Mme Maryse Carrère, présidente. - Je note que plus on légifère sur la souplesse qu'on souhaiterait apporter au collectivités et plus on a l'impression que des contre-feux systématiques sont allumés. Par exemple, en matière de déconcentration, on a donné au préfet, dans la loi 3DS, un rôle de délégué de l'office français de la biodiversité ; or à ce jour je n'ai constaté aucune évolution sur mon territoire parce que le préfet n'exerce pas ce pouvoir. À ma connaissance, les préfets n'exercent pas non plus leurs prérogatives de passer-outre, sans doute par crainte des contentieux.

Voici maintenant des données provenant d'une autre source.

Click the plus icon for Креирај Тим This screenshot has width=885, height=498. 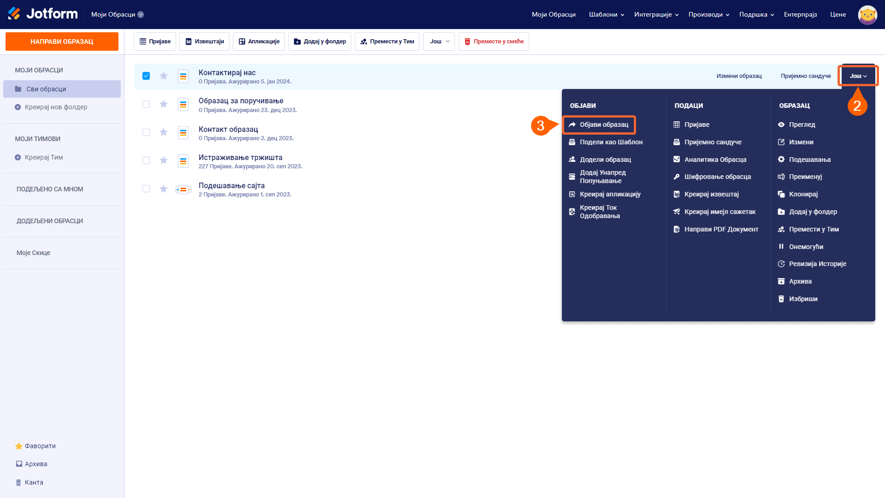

M. David Lisnard. - Votre observation est très importante et je souligne que l'expérimentation du passer-outre n'est pas appliquée pour deux raisons. D'une part, demander à des préfets formés pour faire appliquer la loi d'y déroger suscite pour eux un blocage culturel. D'autre part, le fond du problème est celui des contradictions internes que recèle notre législation : très souvent, on en arrive à vous dire dans la même journée, par exemple, qu'il faut construire 300 logements sociaux mais qu'il est interdit d'artificialiser un mètre carré. La seule solution serait de redonner au préfet le pouvoir non pas de passer-outre mais d'arbitrer entre deux dispositions contradictoires pour faire prévaloir l'intérêt général, quitte à faire valider sa décision par le tribunal administratif ou le Conseil d'État. Cependant, les préfectures et la juridiction administrative manquent de moyens pour faire fonctionner un tel dispositif.
Mme Maryse Carrère, présidente. - Nous vous remercions pour votre intervention et vos précieuses suggestions.
Cette audition a fait l'objet d'une captation vidéo disponible en ligne sur le site du Sénat.